The Verdict's Still Out

Are mammograms lifesavers or a waste of time? An independent panel of cancer experts has again raised doubts about the X-rays, announcing on Wednesday that there was insufficient evidence to show that they prevented women from dying from breast cancer. The group, the P.D.Q. screening and prevention editorial board, found flaws in seven major studies indicating that mammograms could prevent breast-cancer deaths in women over 40. NEWSWEEK science writer and Senior Editor Sharon Begley assesses the possible impact of the panel's findings:

What are the implications of the panel's statements? Are the members saying that early detection is unnecessary?

Sharon Begley: Oncologists have found time and again that the earlier breast cancer is detected, the more likely is the woman to survive the disease. How, then, can mammograms not save lives? Let's be clear what the National Cancer Institute's expert panel concluded: that there is no incontrovertible evidence that mammograms prevent breast-cancer deaths. We have been down this road before: in 1997 an expert panel of the National Institutes of Health voted not to recommend regular mammograms for women in their 40s. The panel concluded: "breast cancer mortality is no lower in women who [received mammograms in their 40s] than in controls." But then, the value of mammograms for older women seemed clear. Now even that is out the window.

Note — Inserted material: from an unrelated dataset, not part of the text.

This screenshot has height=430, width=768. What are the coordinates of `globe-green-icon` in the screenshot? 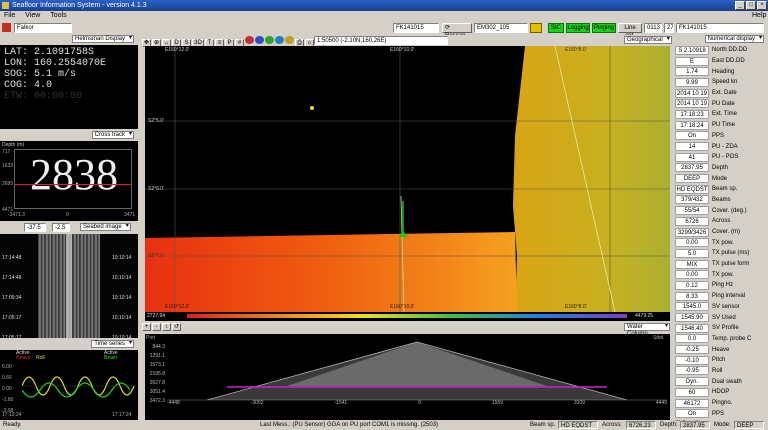 It's located at (270, 40).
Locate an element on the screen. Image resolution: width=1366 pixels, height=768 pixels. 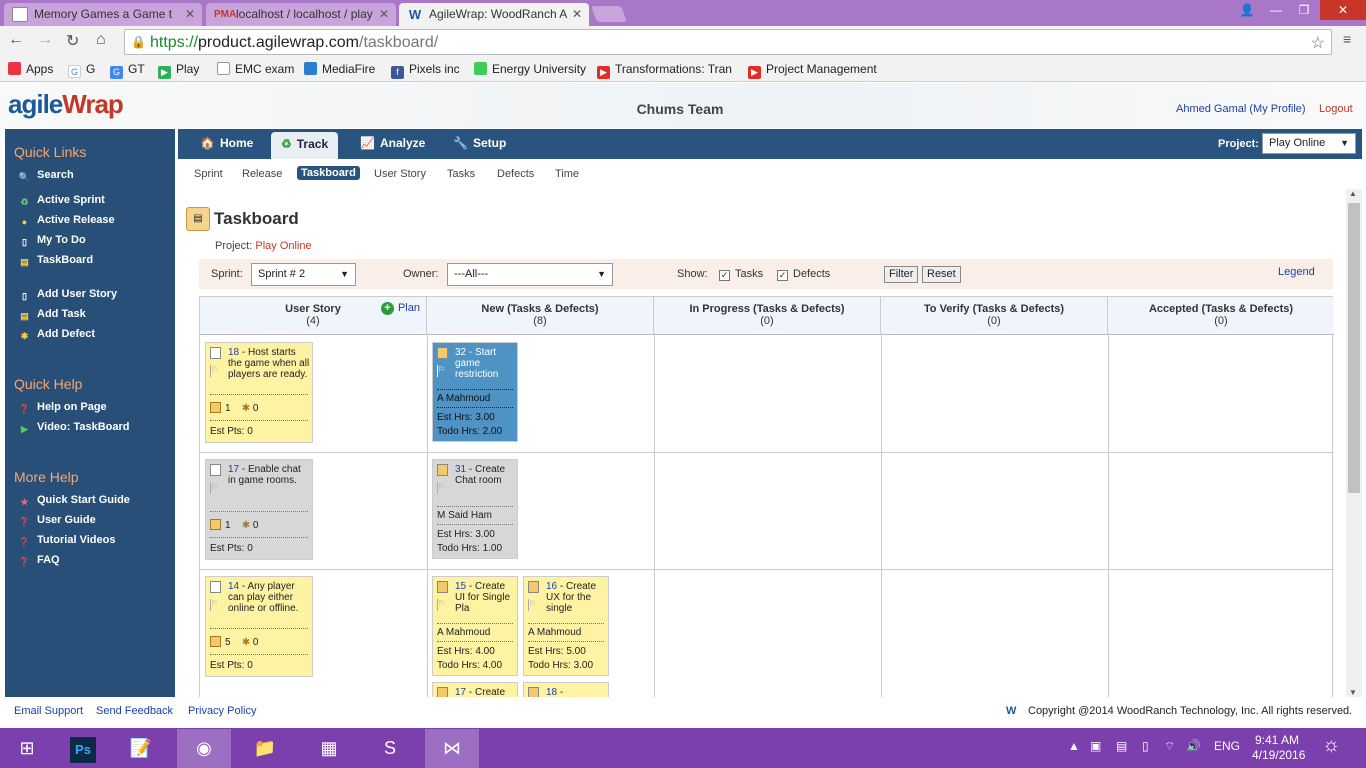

How can this square with the finding that early detection is key to survival? Let's take younger women first. In women 40 to 49, breast cancer is rare: 16 cases per 1,000 women. Since relatively few die of the disease in the first place, it would take an awfully powerful detection technique, not to mention effective treatment, to make much of a statistical dent in the death rate. And mammography in younger women isn't that accurate, partly because it does not see well through their dense breast tissue. According to the NCI panel, mammograms miss as many as 25 percent of invasive cancers in 40- to 49-year-old women. What about older women, whose less-dense breast tissue is more amenable to mammograms? Let's say a woman has a slow-growing, "indolent" tumor. With or without mammography, those are usually curable, typically by lumpectomy. So women skipping regular mammograms would have just as high a survival rate as women who have them. Indolent tumors might make up half of all breast tumors. But if a tumor is aggressive, even by the time a mammogram finds it, a few cells will have likely broken off to seed another organ with cancer. In other words, early detection may still be too late. A 1996 study found that women in their 40s had much faster-growing tumors than older women, possibly because cancer-causing genes kick in at a younger age or because higher levels of estrogen feed these tumors. So in both indolent and aggressive cancers, mammograms make little difference. That's why their benefits are not showing up in studies, and that's why the NCI panel concluded that evidence of their benefits is lacking.

Does this mean insurance companies are now likely to cut back on paying for mammograms?

That's very unlikely. The final verdict on mammograms is not in, so as long as there is a chance that they save lives-and remember, what the panels concluded this week as well as in 1997 is that the benefit is not proved--insurers will almost certainly continue to cover them. Insurers did refuse to cover bone-marrow transplant costs for women with breast cancer, but in that case they were right: the procedure did not extend life or health.

Does this finding only apply to women in their 40s?

The 1997 analysis cast doubt on the value of mammograms for younger women--that is, those under 50. The current panel has extended those doubts to older women.

It's obvious why insurers and researchers are concerned about this issue. But for an individual woman, what's the downside of having an unnecessary X-ray?

This is a key point: The radiation dose in a mammogram is so low that it poses virtually no risk of triggering a cancer in healthy cells. "Virtually" because there is a small percentage of women who carry a genetic mutation that makes them supersensitive to radiation. The greater risk is of false positives-that is, detecting something that is not cancer. Another crucial consideration is whether a woman and her doctor understand the limitations of mammograms. Even having an annual screening doesn't mean a woman can skip monthly self-examination of her breasts. A clean mammogram does not mean a woman is cancer-free.

Given all this conflicting information, what should women do now?

The National Cancer Institute has not changed its recommendation that women have regular mammograms, starting in their 40s. Even researchers who cast doubt on whether mammograms save lives agree that there is little harm in having them as recommended by a woman's doctor, as long as the women understands their limitations and the danger of false positives. The bottom line is clear if not pretty: you can't count only on mammograms.